WORK TO BE COMPLETED. Answer with one number: the count of lines in the listing below that hold the word "computer".

TASK INPUT.
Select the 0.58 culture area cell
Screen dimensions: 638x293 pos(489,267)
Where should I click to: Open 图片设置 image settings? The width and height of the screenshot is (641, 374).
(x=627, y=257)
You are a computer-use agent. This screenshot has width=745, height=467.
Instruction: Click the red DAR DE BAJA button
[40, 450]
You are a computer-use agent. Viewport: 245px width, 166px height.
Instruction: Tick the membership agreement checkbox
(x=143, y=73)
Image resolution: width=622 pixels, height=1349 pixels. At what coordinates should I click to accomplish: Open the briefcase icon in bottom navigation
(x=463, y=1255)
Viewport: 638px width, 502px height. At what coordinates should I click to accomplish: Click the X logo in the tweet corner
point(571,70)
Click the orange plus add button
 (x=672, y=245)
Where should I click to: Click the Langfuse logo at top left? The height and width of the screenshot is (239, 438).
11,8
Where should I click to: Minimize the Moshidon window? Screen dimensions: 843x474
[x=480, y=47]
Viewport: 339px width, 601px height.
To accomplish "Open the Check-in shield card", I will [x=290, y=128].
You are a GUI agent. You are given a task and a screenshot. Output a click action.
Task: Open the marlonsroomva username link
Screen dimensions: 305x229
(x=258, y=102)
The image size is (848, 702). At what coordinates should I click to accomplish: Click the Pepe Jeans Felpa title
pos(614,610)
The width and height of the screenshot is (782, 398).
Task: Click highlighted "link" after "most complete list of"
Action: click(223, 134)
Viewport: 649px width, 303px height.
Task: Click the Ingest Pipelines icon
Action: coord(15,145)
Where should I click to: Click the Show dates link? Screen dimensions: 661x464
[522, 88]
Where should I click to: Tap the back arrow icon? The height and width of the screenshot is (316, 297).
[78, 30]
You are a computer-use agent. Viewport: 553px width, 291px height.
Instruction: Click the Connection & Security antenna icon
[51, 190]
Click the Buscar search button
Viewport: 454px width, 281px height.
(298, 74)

SOLUTION TO THIS EXERCISE. 3